YOUR INSTRUCTIONS: Exactly the lines from the line with "Sushi & Wasabi (187, 2228)" through the final line of the records below, both ends included, are to be set down. Do not include pictures.

EXCERPTED DATA:
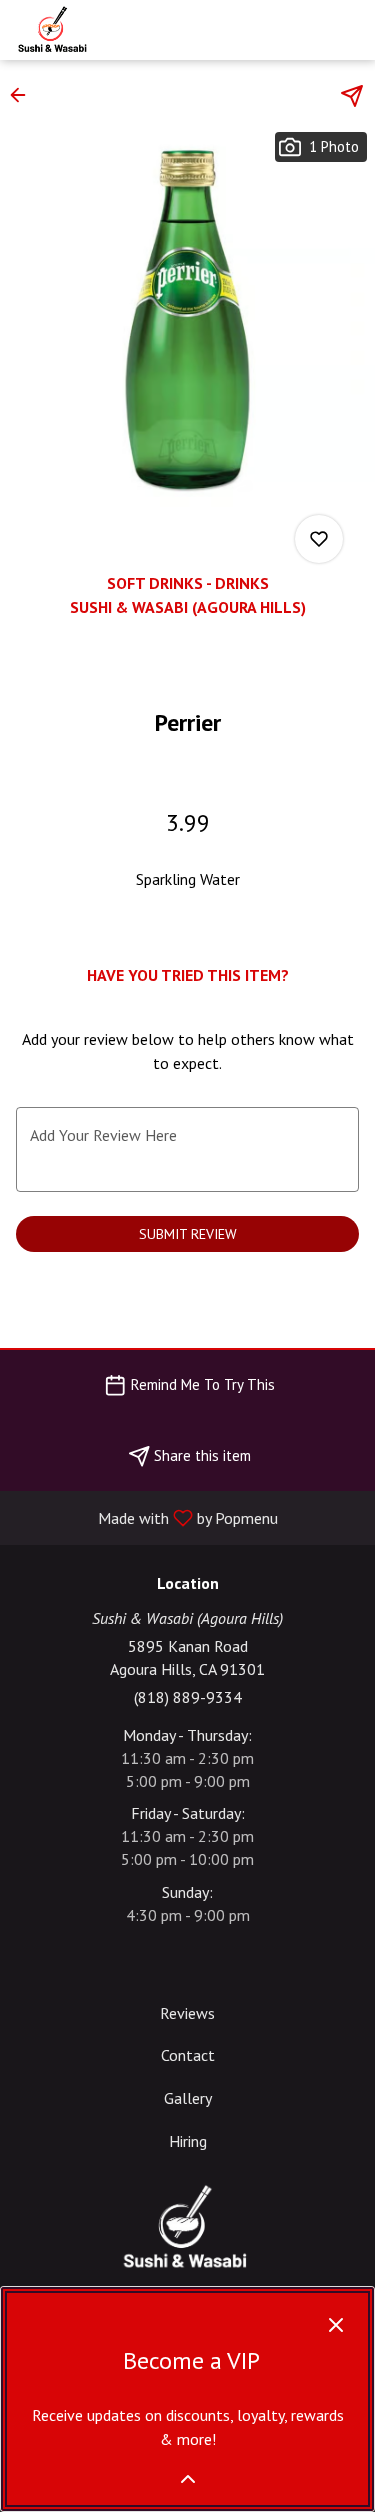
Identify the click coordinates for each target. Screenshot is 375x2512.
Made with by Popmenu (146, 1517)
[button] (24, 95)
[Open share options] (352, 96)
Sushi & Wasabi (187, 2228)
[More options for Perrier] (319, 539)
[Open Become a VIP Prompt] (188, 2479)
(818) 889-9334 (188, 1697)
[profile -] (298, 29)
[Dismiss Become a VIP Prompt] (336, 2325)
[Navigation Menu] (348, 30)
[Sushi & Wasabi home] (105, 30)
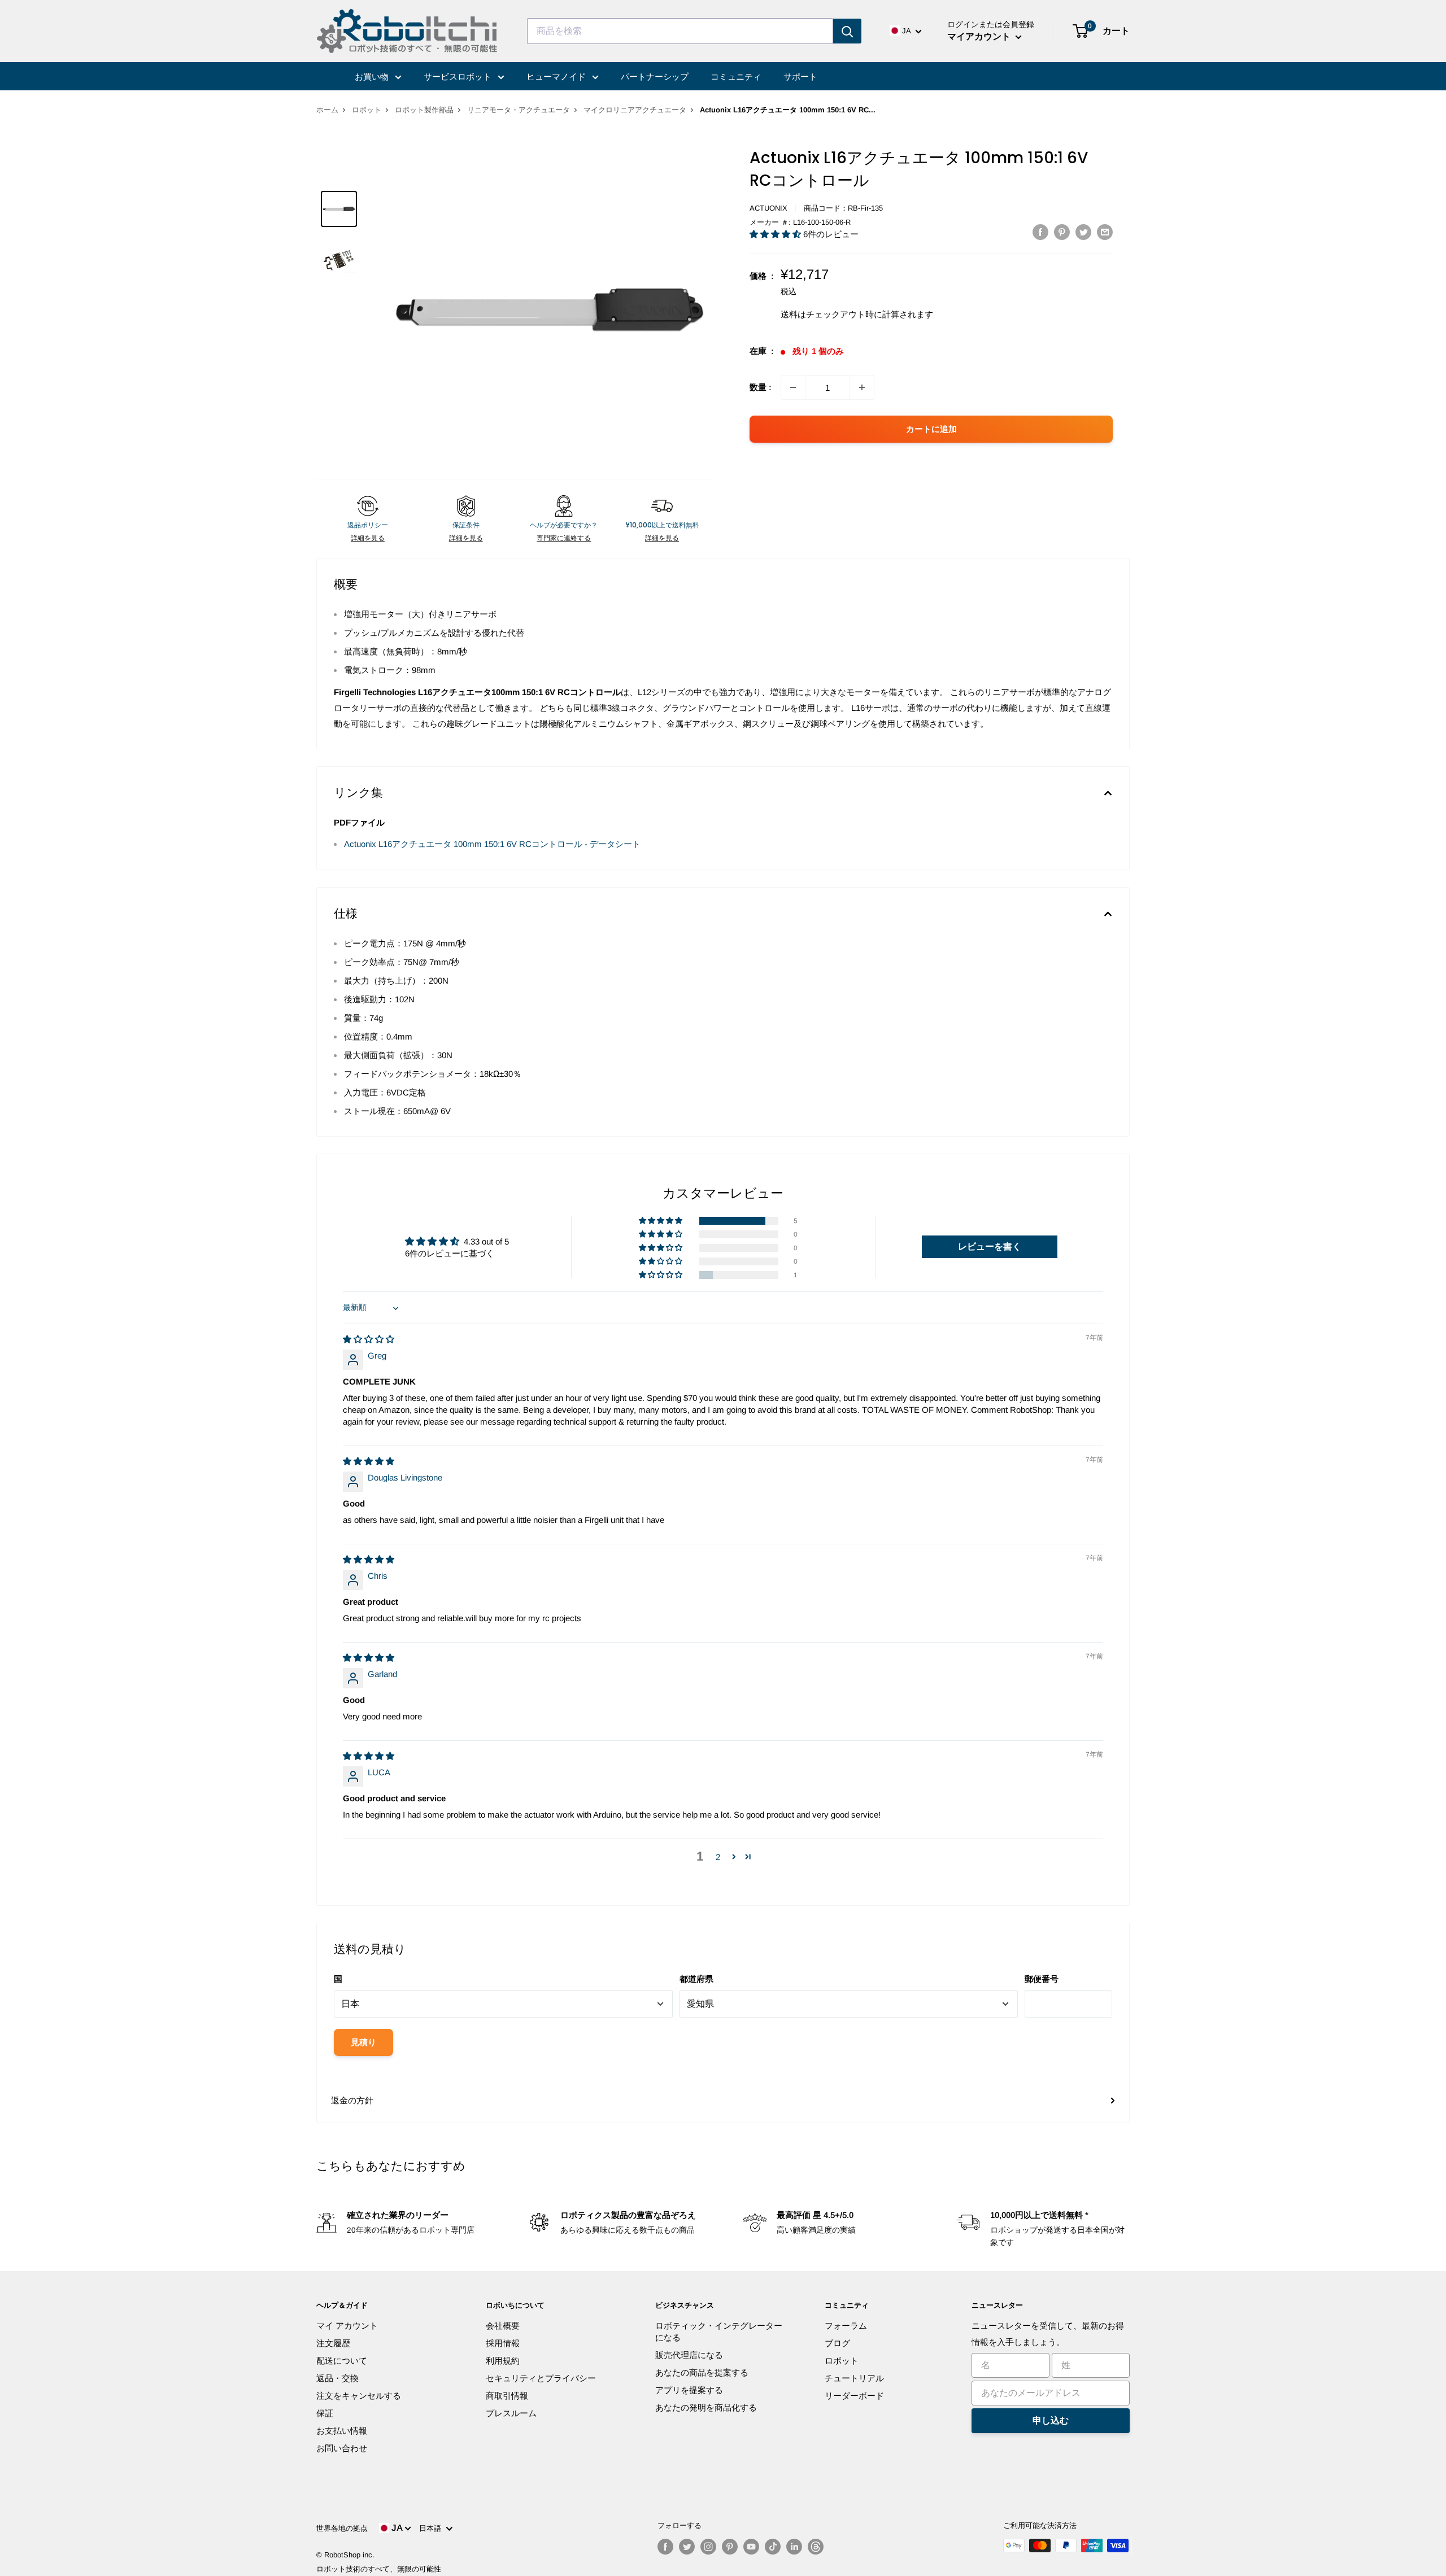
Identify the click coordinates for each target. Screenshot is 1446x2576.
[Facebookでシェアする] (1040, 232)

SOLUTION FOR THIS EXERCISE:
Sushi & Wasabi (187, 2228)
[More options for Perrier] (319, 539)
[Open Become a VIP Prompt] (188, 2479)
(818) 889-9334 (188, 1697)
[profile -] (298, 29)
[Dismiss Become a VIP Prompt] (336, 2325)
[Navigation Menu] (348, 30)
[Sushi & Wasabi home] (105, 30)
Identify the click coordinates for each target. Screenshot is 1446x2576.
[Facebookでシェアする] (1040, 232)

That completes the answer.